Overall clinical features of MPP children

Of 2,011 CAP patients, 825 MPP cases (41%) were confirmed over these 3 years, with a median age of 6 years (range, 4–8 years). The male-to-female ratio was not significantly different between the MPP group and non-MPP group (χ2=3.62, P>0.05). The positive rate of MPP was 22.3% (184/824), 43.4% (247/569), and 63.8% (394/618) in the early childhood group, preschool group, and school-age or older group (χ2=252.33, P<0.05). Further pairwise comparisons also showed statistically significant differences (all P<0.05), and the positive rate was highest in the school-age or older group and lowest in the early childhood group. Compared with the non-MPP group, the MPP group showed significant difference in seasonal incidences (P<0.05; Chi-square test). Further Chi-square tests between these two groups showed the incidences of MPP were significantly higher in Q3 and Q4 than in Q1 (both P<0.05); Q2 had the lowest incidence, and the difference was statistically significant (χ2=5.64, P<0.05); the difference between Q3 and Q4 was not statistically significant (χ2=1.20, P>0.05) (Table 2). Compared with non-MPP group, MPP group had a significantly increased incidence of severe pneumonia, incidence of complications, and use of flexible bronchoscopy (all P<0.05). The use of heated and humidified high-flow oxygen therapy was not significantly different between these two groups (P>0.05) (Table 3).

Table 2
Table 2 Seasonal distribution of cases in the MPP group and non-MPP group
Full table
Table 3
Table 3 Clinical features of patients in the MPP group and non-MPP group
Full table

Dynamic changes of clinical features in the MPP group over 3 years

The positive rate of MPP and male-to-female ratio showed no significant change from 2017 to 2019 (both P>0.05), although the difference in the age composition was statistically significant (P<0.05). Further inter-group comparisons by using chi-square test showed that the number of MPP patients increased significantly in 2018 in the early childhood group (χ2=11.32, P<0.05) and in 2019 in the school-age or older group (χ2=9.313, P<0.05). The changes in the incidence of complications, severe CAP, use of flexible bronchoscopy, and use of heated and humidified high-flow oxygen therapy were not statistically significant across these 3 years in MPP patients (all P>0.05) (Table 4).
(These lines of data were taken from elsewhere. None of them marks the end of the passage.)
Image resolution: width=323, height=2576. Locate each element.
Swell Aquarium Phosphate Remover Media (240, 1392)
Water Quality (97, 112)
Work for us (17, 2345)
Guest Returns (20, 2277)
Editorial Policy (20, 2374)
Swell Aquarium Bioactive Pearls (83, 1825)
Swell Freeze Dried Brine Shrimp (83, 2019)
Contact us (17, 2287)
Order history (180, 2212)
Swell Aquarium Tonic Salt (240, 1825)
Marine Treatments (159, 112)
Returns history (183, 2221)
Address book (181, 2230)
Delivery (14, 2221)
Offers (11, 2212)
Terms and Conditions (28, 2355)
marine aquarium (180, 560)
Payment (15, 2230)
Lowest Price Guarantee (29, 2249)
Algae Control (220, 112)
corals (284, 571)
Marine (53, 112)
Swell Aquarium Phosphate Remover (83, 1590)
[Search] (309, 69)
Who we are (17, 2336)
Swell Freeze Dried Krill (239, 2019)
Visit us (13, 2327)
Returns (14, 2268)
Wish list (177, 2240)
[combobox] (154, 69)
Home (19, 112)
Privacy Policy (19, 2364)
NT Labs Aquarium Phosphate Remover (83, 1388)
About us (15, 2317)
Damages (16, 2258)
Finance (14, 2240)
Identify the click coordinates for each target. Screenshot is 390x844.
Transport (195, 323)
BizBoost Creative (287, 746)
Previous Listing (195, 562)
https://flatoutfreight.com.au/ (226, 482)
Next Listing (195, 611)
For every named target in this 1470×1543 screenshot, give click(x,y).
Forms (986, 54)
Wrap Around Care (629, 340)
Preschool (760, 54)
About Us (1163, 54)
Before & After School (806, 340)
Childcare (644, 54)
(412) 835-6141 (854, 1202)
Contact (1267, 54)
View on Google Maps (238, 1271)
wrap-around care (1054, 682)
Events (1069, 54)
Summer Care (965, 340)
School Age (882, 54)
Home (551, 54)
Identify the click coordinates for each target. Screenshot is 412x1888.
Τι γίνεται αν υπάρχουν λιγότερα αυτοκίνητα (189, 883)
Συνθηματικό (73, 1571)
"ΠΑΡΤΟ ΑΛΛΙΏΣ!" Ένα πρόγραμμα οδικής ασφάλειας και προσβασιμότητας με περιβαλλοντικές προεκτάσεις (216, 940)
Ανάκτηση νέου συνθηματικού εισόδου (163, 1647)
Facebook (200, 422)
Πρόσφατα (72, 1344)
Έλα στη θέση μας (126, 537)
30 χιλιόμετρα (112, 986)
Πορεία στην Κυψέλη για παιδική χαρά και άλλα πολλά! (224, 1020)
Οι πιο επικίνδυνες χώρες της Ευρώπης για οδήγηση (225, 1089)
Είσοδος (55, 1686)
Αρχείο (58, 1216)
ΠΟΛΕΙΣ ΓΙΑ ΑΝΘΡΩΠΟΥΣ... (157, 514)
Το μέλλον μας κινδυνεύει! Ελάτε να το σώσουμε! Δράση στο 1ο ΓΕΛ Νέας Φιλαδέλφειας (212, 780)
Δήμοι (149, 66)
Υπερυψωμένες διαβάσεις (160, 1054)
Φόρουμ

The seasonal distribution of MPP also showed no significant change over 3 years (χ2=12.178, P>0.05) (Figure 1). The distribution of MP infection in different months over 3 years was further compared, which showed the incidence of MP infection significantly differed across the different months in 2018 (χ2=39.539, P<0.05) and reached its peak in August (MPP cases accounted for 60.3% of all CAP inpatients). In 2019, the incidence of MP infection also significantly differed across the different months (χ2=45.698, P<0.05) and reached its peak in November (MPP cases accounted for 64% of all CAP inpatients) (Figure 2).

Table 4
Table 4 Comparison of clinical characteristics of the MPP group across 3 years
Full table
Figure 1 Seasonal distribution of MPP between 2017 and 2019. MPP, Mycoplasma pneumoniae pneumonia. Q1: the first quarter; Q2: the second quarter; Q3: the third quarter; Q4: the fourth quarter.
Figure 2 The MPP monthly trend between 2017 and 2019. MPP, Mycoplasma pneumoniae pneumonia.

Dynamic changes in economic indicators in CAP and MPP children

Over these 3 years, the median hospital stay was 5 days (range, 3–7 days) in CAP children, which significantly decreased from 5 days (range, 3–6 days) in 2017 to 5 days (range, 4–7 days) in 2018 and 5 days (range, 3–7 days) in 2019 (z=6.295, P<0.05); for MPP children, the median hospital stay was 5 days (range, 4–8 days) in 2017, 6 days (range, 4–8 days) in 2018, and 6 days (range, 4–8 days) in 2019, showing no significant difference (P>0.05); for non-MPP children, the median hospital stay was 5 days (range, 3–6 days) in 2018, 4 days (range, 3–6 days) in 2017, and 4 days (range, 3–6 days) in 2019, showing significant difference (z=6.068, P>0.05). The median hospital stay was 6 days (range, 4–8 days) in the MPP group and 4 days (range, 3–6 days) in the non-MPP group (z=−11.131, P<0.05) (Figure 3).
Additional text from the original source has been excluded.